Efectivamente, a inicios de 1971 Julio regresó a Lima  y poco después se casó con Teresa. Yo fui uno de los testigos del matrimonio civil una mañana de abril en la municipalidad de Magdalena. Dieciséis meses después Ana María y yo nos casamos también. Mantuvimos la amistad de siempre, aunque la dedicación a las familias que ambos formamos y los compromisos laborales, aumentados en mi caso por la intensidad del compromiso político en los años posteriores, determinaron que nuestros encuentros no fueran tan seguidos como hubiésemos ambos querido. Sin darnos cuenta algunas veces pasamos un año sin vernos. Como para ilustrar lo que digo recuerdo que cuando los visitamos para saludarlos por la llegada de la segunda hija nos encontramos con que acababa de nacer la tercera.
Abril 1971, de derecha a izquierda Teresa Arrellano, R.P. Luis Velaochaga
que bendijo el matrimonio, Julio Da Silva y yo
Lamentablemente antes de los 50 años tuvo problemas cardiacos y en los años finales de la década de los 80 fue operado del corazón. El día que fuimos a visitarlo a la clínica, aun seguía en Cuidados Intensivos y justamente estábamos acompañando a Teresa en el pasillo cuando vimos que lo sacaban en camilla con dirección a su habitación. Al vernos levantó una mano con el dedo pulgar en alto.

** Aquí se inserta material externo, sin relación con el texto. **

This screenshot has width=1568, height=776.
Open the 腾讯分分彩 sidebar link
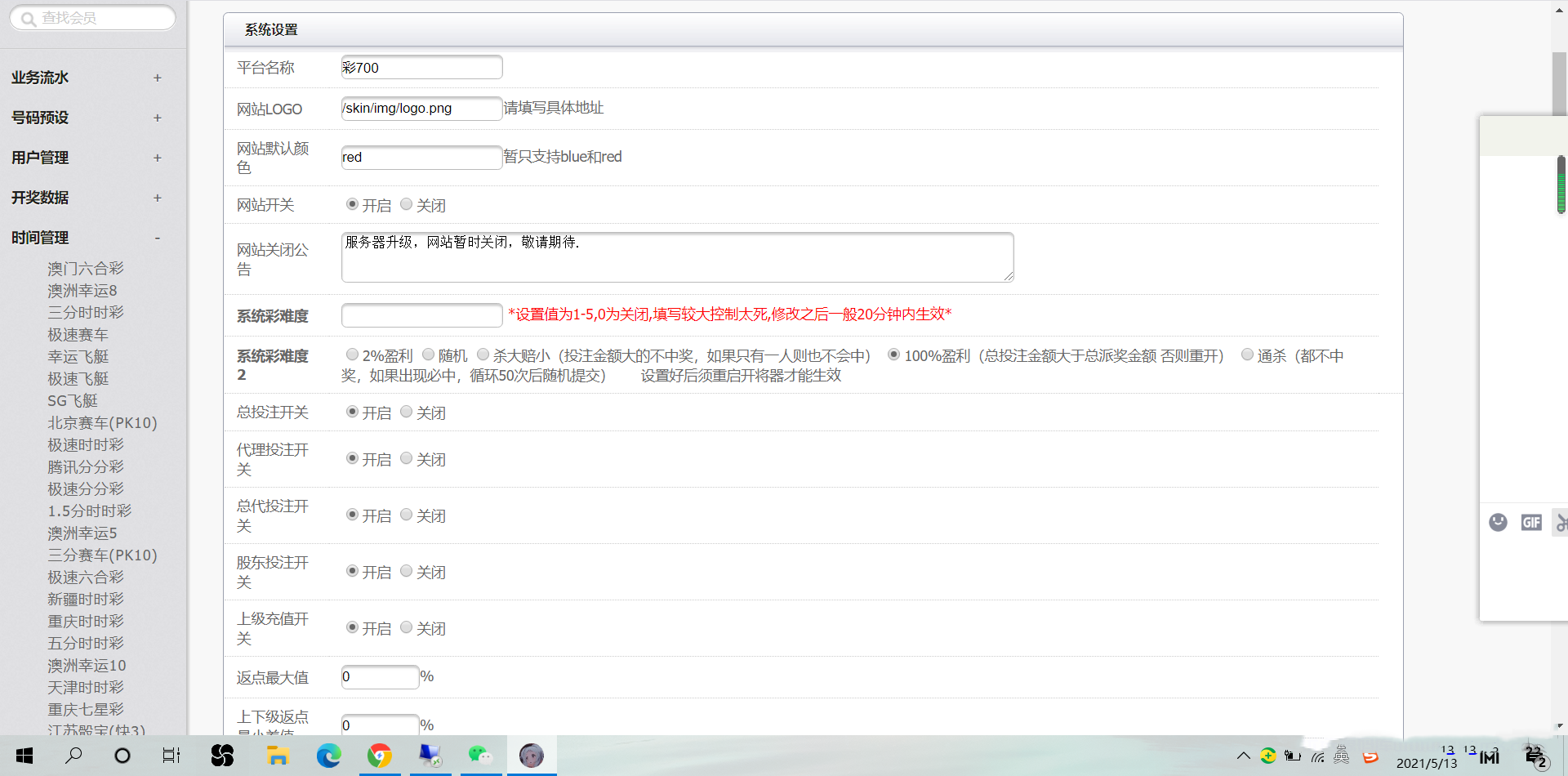[86, 467]
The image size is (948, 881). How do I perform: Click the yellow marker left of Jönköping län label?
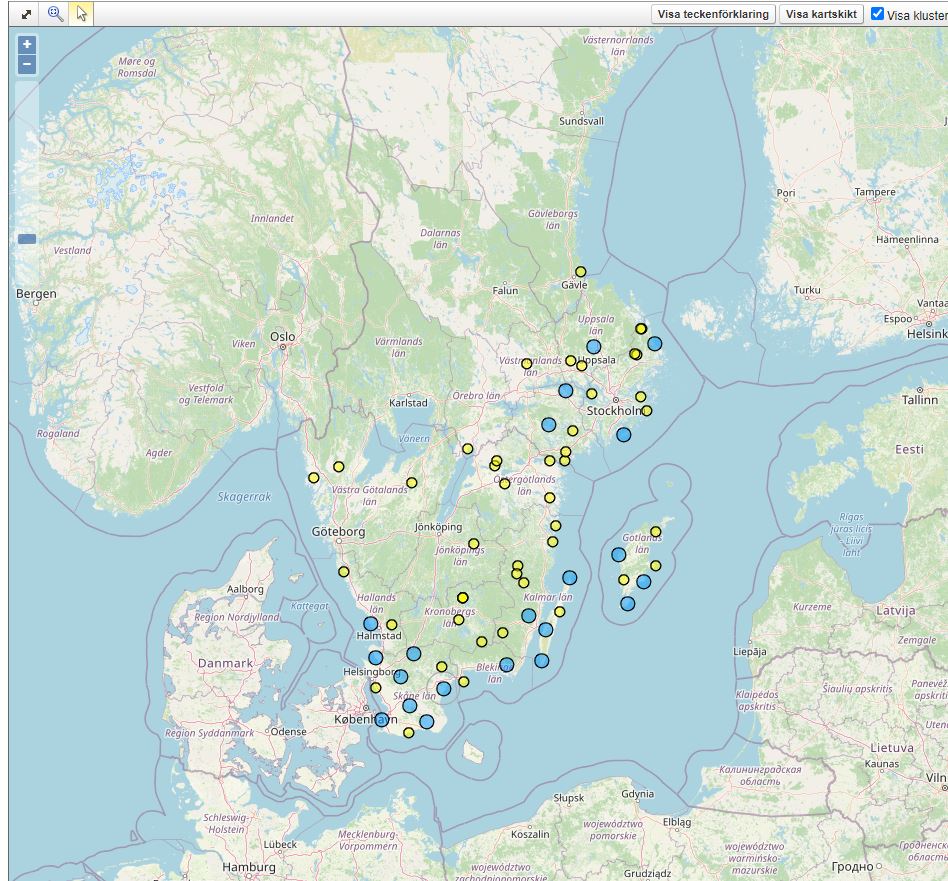[474, 544]
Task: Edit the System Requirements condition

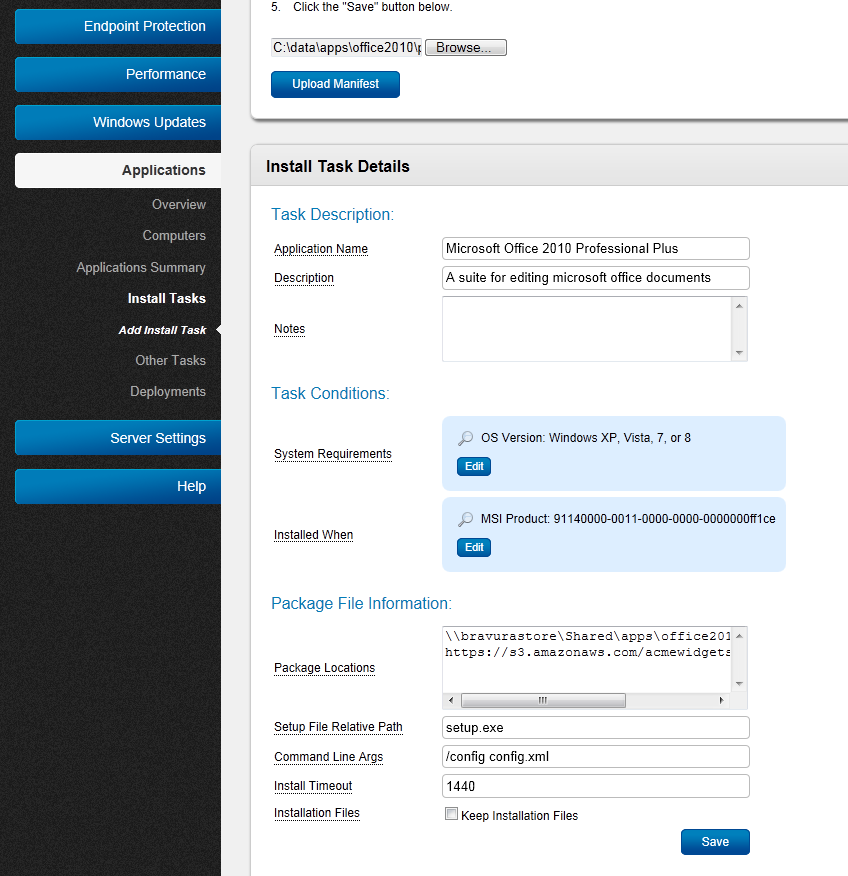Action: (x=473, y=466)
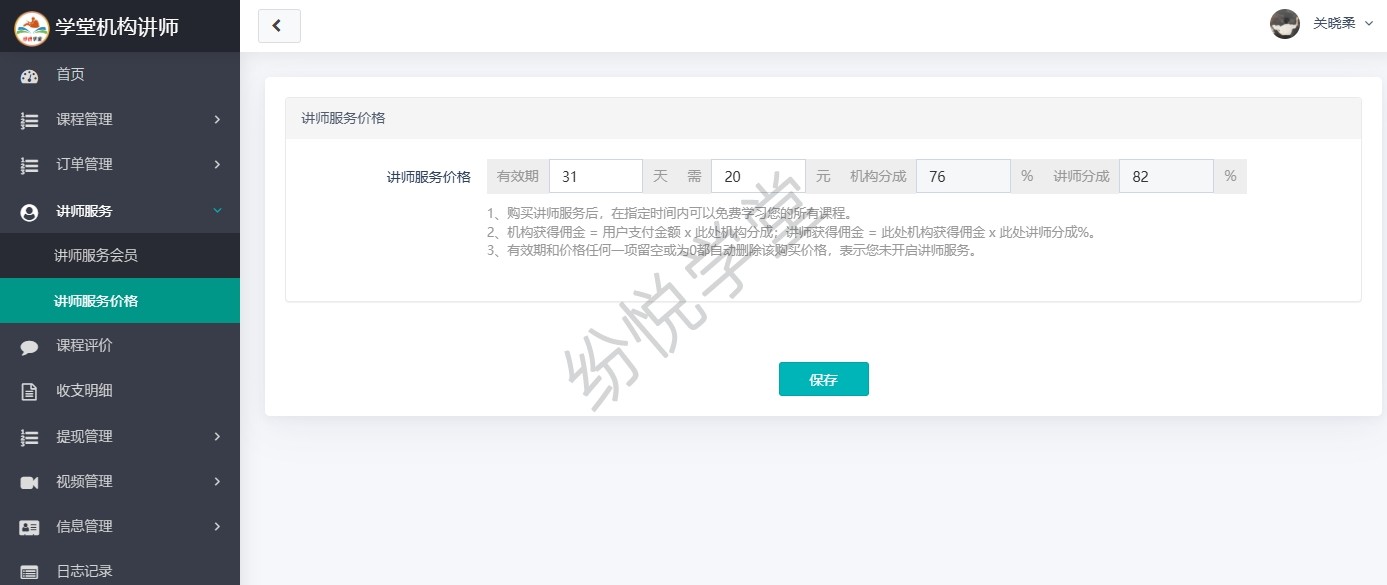1387x585 pixels.
Task: Click the list icon beside 订单管理
Action: pyautogui.click(x=29, y=165)
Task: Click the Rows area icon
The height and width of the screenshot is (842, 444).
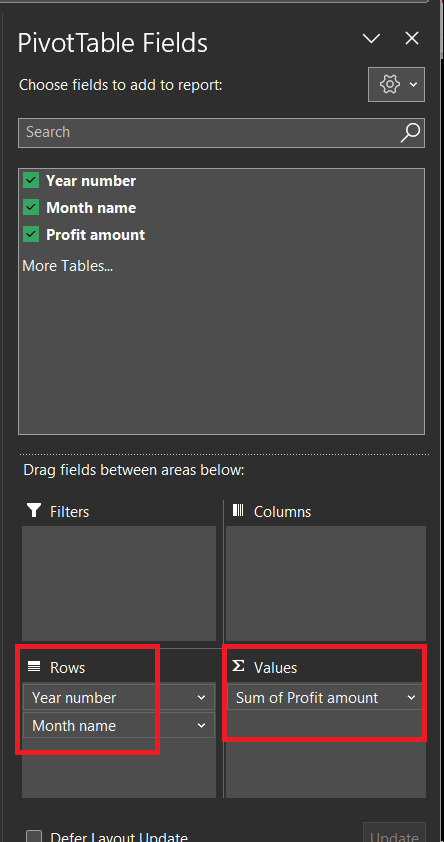Action: pyautogui.click(x=34, y=667)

En ese momento mi mente me trasladó a la torre de la catedral de Notre Dame en París casi 20 años antes y adiviné la sonrisa franca de mi amigo, detrás de la máscara que le cubría nariz y boca.
Aunque se repuso y siguió trabajando en los siguientes años, Julio sabía que no tendría una larga vida. Lo asumió sin dramatismos y mantuvo el espíritu alegre que lo caracterizó desde joven. He dicho antes que era esencialmente un hombre bueno. Como para hacerlo evidente algunos años después, en 1994, Julio que había nacido un 25 de diciembre falleció un Viernes Santo. En estos días se cumplirán 20 años de su partida, pero quedó presente para siempre en la memoria de su familia y sus amigos.